01 January 2022

How Faith in an Invisible Hand has Made Republican Policies So Dangerous (And Made Biden the 21st Century Economic Repairman)

Caption for picture of regulators with chainsaw and bolt cutters from Jonathan Levy's brilliant Ages of American Capitalism.



"Increased residential mortgage lending was one route to President George W. Bush's promised 'ownership society.' Here, a number of federal regulators and banking representatives take a chain saw and pruning shears to the 'red tape' of government-lending regulations. Lax government oversight contributed to fraudulent lending practices during the 2000s."



How did the gospel of deregulation lead to the Great Recession?

As wages stagnated in the early 2000s, people tapped their homes for loans they used to maintain consumption. This was lightly regulated, lenders assuming that even if borrowers income didn't rise enough to pay the loans, the home prices would rise enough to cover the debt. Lenders bundled home loans as MBSs, mortgage backed securities. Between 2003 and 2007, there were $4 trillion in new MBSs. Then investors leveraged those into CDO (collateralized debt obligation), selling these on largely unregulated markets. Finally, these CDOs were leveraged into CDS - an insurance contract that paid out if the CDO defaulted. CDS were built on CDOs that were built on MBSs that were built atop actual home loans taken out by Americans whose incomes weren't going up but whose home values were.
How precarious were those CDSs at the top of the pyramid resting on the bet of steadily rising home prices? "Between 2004 and 2007, the value of CDS-referenced assets in the world increased from $6.4 billion to $58.2 trillion."

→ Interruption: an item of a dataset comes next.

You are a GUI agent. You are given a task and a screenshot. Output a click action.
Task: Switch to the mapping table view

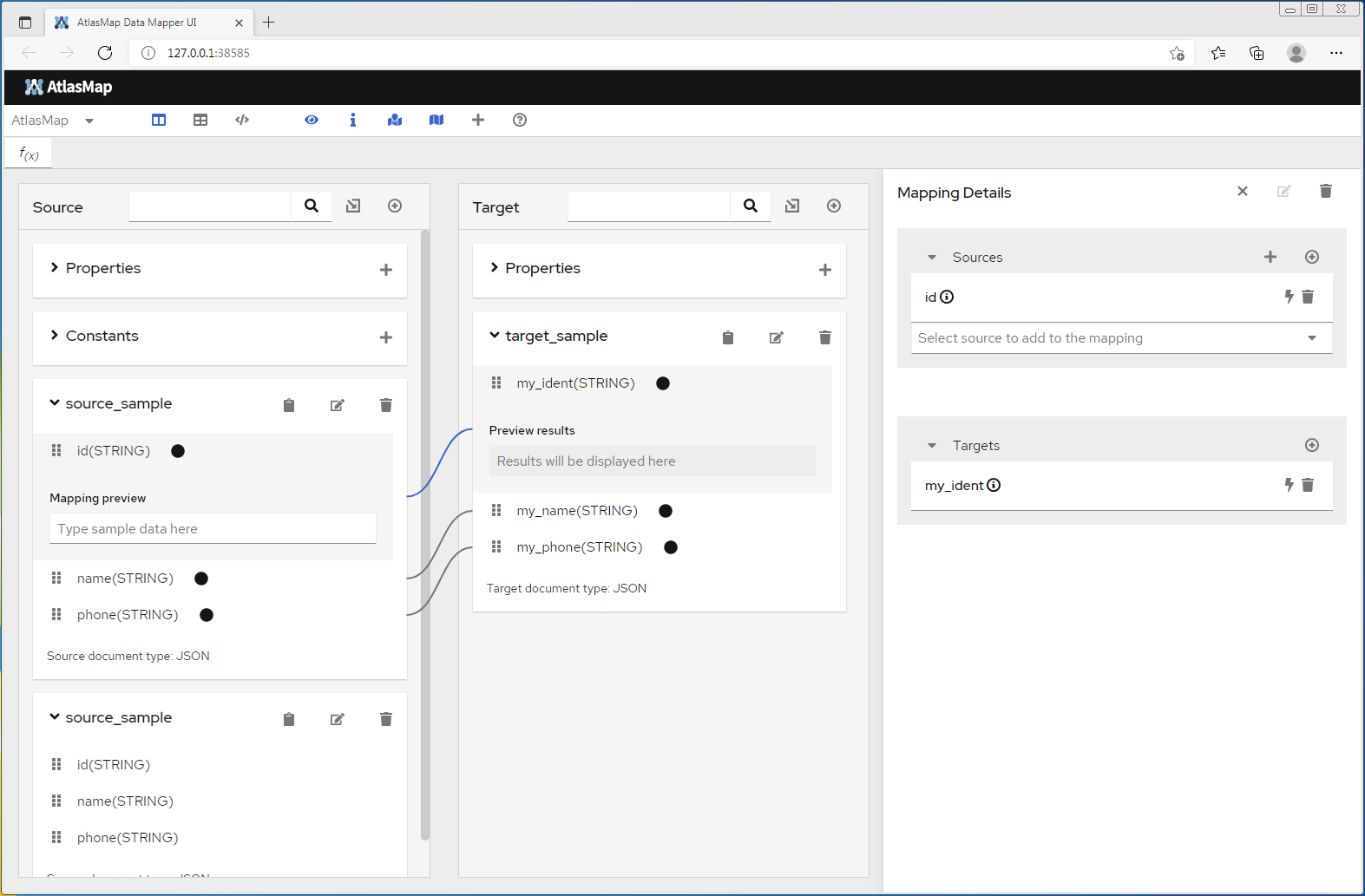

That's trillion. How much is $58 trillion in debt obligation? Global GDP in 2007 was $58 trillion. One type of debt was allowed to spiral into a paper value equal to the world's total GDP.

The crash was spectacular. By the time Obama took office, median household wealth in the US had crashed back to where it had been (adjusted for inflation) in 1969. All the gains during the presidencies of Nixon, Carter, Reagan, Bush 1, Clinton, and Bush 2 erased.



Gains in wealth, income, and jobs are not random. They flow from policy, from a collaboration of private and public sector initiatives.


In his final months in office, when Trump paid little attention to the pandemic that was killing more Americans daily than 9-11 had and instead obsessed over trying to invalidate the election, he essentially left COVID relief initiatives to states. At this point in the pandemic, there was little distinction between quelling the pandemic and reviving the economy. Economic policy was health policy but still he largely downplayed the risks of COVID. For him, the love of unregulated responses neatly aligned with his disdain for management responsibility. Bush's affection for deregulation led to a freefall in capital markets. Trump's affection for management neglect (its own kind of faith in the notion that government interventions were worse than no interventions) led to a freefall in labor markets. Trump is the first president since Herbert Hoover to preside over a drop in the number of Americans employed.




As he came into office nearly a year ago, Biden once again (as when he served as VP under Obama) was tasked with cleaning up a mess left behind by a Republican presidency's disastrous policies. The differences in the performance of capital and labor markets is not random.

Since the start of Carter's presidency, job creation rates under Democratic presidencies has run at 6.5X what it has under Republican presidencies; stock market returns are 3X higher. It might just be that no invisible hand is going to save your economy.